Tuesday, November 22, 2005

New Orleans - Day three. Surreal on many levels.

We turned in at about 7pm last night and got a solid 11 hours sleep. It wasn't enough.

More campers at our site now. Still no wifi. Or showers. Same story at Convergence center. Its baby wipes for now. We eat and break into groups. Well we try to, but the announcements drag on and on. Our leader isn't around so I gather up the crew from yesterday. We gather the tools we will need. The trailer appears and we load up and head out to finish the Community Center. More signs of life as city sewer crews are seen. The red cross swings by and offers us hot meals but we have bag lunches.
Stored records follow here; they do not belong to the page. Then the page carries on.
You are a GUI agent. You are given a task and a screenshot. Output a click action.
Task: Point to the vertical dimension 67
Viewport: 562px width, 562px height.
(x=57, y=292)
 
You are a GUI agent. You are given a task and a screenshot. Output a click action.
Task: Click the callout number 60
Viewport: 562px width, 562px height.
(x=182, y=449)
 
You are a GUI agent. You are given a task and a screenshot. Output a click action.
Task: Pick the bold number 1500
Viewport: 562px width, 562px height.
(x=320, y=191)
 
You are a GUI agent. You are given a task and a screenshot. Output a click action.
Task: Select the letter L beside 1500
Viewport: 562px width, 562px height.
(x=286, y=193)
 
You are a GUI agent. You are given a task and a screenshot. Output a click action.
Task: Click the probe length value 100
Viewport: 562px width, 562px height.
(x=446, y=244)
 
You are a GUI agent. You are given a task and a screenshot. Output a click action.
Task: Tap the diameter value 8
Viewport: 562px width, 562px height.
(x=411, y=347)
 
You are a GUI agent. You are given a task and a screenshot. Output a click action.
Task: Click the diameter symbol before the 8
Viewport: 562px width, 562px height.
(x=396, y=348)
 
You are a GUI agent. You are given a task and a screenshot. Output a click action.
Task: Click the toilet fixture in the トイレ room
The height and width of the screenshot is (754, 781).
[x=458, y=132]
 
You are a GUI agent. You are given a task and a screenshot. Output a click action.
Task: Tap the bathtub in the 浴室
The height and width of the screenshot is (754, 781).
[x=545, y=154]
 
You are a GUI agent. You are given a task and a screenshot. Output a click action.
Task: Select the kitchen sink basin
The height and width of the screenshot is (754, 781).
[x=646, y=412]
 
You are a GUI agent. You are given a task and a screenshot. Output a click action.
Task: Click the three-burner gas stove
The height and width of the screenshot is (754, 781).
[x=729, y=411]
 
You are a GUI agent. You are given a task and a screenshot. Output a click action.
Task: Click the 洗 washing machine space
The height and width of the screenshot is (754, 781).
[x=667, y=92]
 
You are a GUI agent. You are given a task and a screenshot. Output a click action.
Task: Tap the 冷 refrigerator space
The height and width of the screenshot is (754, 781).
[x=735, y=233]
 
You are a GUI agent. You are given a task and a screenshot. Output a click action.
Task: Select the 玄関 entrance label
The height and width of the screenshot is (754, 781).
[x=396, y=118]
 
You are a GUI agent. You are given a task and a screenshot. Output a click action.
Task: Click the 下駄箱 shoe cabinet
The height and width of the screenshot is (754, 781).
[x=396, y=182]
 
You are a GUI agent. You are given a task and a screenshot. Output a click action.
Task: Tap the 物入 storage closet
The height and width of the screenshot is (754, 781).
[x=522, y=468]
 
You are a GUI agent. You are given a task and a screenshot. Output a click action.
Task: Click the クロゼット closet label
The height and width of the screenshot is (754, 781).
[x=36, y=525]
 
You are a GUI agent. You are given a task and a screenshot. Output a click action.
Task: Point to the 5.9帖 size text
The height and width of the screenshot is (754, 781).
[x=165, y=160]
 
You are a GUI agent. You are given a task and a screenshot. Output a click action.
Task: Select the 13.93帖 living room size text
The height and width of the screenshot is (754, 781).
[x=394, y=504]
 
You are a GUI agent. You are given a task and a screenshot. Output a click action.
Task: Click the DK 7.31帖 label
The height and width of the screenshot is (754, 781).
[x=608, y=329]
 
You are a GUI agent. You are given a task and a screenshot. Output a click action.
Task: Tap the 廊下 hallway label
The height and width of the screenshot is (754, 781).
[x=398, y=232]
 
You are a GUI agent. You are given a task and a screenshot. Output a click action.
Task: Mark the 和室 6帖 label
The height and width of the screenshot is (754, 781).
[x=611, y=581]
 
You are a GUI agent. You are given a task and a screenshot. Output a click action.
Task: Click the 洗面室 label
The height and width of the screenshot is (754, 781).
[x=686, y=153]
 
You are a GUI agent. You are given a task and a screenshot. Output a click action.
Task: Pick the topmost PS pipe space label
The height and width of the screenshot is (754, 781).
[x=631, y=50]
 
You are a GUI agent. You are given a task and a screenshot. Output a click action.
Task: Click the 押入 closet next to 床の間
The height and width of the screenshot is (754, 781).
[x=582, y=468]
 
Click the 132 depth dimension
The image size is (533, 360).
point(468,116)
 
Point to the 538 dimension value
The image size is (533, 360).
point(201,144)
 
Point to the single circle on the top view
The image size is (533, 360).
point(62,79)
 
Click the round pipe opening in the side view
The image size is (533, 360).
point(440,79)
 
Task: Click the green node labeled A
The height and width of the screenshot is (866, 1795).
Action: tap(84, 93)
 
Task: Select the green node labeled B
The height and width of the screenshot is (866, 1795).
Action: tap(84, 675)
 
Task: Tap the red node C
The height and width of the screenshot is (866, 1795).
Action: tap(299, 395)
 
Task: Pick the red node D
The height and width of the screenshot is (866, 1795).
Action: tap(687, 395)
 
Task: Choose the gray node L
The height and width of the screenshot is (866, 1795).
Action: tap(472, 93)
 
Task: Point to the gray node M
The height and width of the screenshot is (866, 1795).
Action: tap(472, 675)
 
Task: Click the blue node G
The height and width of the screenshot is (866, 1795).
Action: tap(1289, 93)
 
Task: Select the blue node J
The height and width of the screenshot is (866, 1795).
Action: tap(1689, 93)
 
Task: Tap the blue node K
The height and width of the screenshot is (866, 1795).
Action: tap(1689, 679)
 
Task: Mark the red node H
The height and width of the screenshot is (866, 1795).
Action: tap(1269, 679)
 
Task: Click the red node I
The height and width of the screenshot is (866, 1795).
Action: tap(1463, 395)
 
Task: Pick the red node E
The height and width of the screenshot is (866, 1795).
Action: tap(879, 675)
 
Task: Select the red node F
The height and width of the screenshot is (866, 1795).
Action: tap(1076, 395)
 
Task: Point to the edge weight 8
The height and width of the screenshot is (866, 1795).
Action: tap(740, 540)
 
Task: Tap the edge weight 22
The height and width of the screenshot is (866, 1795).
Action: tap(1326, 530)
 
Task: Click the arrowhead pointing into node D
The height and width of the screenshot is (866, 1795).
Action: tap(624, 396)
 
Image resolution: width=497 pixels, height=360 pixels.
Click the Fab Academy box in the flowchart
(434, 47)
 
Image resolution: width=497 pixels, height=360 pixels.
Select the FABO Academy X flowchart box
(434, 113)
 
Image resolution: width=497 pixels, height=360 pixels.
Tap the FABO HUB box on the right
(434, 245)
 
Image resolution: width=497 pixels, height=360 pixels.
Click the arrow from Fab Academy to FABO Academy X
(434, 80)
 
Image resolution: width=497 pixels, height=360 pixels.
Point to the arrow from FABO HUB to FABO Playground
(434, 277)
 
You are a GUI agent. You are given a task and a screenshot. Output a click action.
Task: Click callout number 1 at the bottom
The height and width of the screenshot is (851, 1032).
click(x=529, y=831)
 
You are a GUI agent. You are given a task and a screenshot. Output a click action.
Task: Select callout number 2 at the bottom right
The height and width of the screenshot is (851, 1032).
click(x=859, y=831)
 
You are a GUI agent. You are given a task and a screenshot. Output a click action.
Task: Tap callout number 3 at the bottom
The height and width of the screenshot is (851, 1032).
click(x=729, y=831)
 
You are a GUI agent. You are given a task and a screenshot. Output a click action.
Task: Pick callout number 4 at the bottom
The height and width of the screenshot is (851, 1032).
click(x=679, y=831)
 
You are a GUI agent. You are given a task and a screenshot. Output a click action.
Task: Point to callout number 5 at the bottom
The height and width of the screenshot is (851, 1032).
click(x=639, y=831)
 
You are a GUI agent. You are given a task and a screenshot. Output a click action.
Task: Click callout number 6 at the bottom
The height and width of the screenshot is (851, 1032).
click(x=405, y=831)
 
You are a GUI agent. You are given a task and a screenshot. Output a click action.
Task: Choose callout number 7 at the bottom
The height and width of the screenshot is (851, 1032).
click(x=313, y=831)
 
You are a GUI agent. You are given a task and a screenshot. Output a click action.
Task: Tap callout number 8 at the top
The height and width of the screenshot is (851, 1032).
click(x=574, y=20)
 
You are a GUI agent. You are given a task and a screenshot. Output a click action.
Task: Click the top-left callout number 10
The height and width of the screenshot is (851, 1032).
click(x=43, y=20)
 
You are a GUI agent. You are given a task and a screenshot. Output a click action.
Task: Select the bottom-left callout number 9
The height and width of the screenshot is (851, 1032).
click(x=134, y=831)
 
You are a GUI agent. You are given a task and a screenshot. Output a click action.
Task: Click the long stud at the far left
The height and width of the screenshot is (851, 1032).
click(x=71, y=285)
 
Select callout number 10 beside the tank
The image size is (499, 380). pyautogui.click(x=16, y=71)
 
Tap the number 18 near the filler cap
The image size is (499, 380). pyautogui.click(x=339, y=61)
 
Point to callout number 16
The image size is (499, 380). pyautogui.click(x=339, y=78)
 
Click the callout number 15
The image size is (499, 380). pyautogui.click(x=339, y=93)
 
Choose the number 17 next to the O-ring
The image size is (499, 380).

At 11 we leave the site to attend a protest rally at a public housing project. The city is evicting tenants and is planning on razing the structures. The first floor was flooded but the rest of these units wasn't and other projects survived without damage. These are brick structures more sound than most buildings in the area but the city would very much like to raise the tax base (bring in whites). Several reporters are there amongst the fifty or so people holding banners and signs. Of course, no one could see these signs so Rossana and I went out to the central divider for the street and waved nice and friendly at people. Common Ground has two legal advocates working to prevent illegal evictions. Its going to be an uphill battle.

We finished the tear out at the community center and bleached the studs. Hopefully on friday they can start laying in sheetrock. There is a ton of trash in front of the center. Yesterday we managed to get some FEMA contractors to haul away about half of it. A first, I am told. They promissed to come back today but didn't.

We returned to base and finally ate. Tonights meal was chicken rice with curry vegetables and beans. It was at best so-so. Feeling unfulfilled and dying of curiosity we drove into the French Quarter. It is physically little changed from when last we visited. A few businesses are boarded up and others say 'open soon'. But its a different place. There are cops eveywhere. They gather in clumps and their cars clog intersections. We drove down Decatur I believe and a huge tent complex has been erected. There are large mobile kitchens and lights. We look closer and see signs saying. 'This a FEMA facility. NO public services. ID required.' inside were National Guard and more Police. Outside half a dozen Military Police Hummers sit looking serious. What exactly are they guarding? Of course almost half the police force was fired for corruption, looting, or abandoning their duties so I suppose they need the help.

We found the Cafe du Monde open and ordered the first good cup of coffee we've had this trip along with a big order of Beignets (my addiction of choice). On the way back to the van we stoped by a small hotel we stayed at last year just to see how they were doing. They were open and the nice manager chatted with us freely. She winced a little when she found out we were working in the ninth ward. When I asked her what she thought the National Guard was doing she told us that she believed they were there to keep the gangs out.
'You know just before the hurricanes hit they tried to come down here and take over. The cops had a shootout with a big group and killed ten of them.'

I would really like to find out if that shootout story is true. It makes so little sense. Why would gangs come to New Orleans right before a hurricane is set to devastate the area. Maybe they came to loot. But you dont use guns for that and this area is piss poor for good looting. You want the burbs with those WalMarts and Best Buys.

Then again, this woman firmly believes the popular myths about shootings and killings at the superdome. Its hard to change peoples minds here. But that is really what is needed. Some fresh thinking.

The foot feels much better. I grapped an ice cold shower after dinner just to get the worst filth off me. I pray they get the solar showers working but I'm not holding my breath.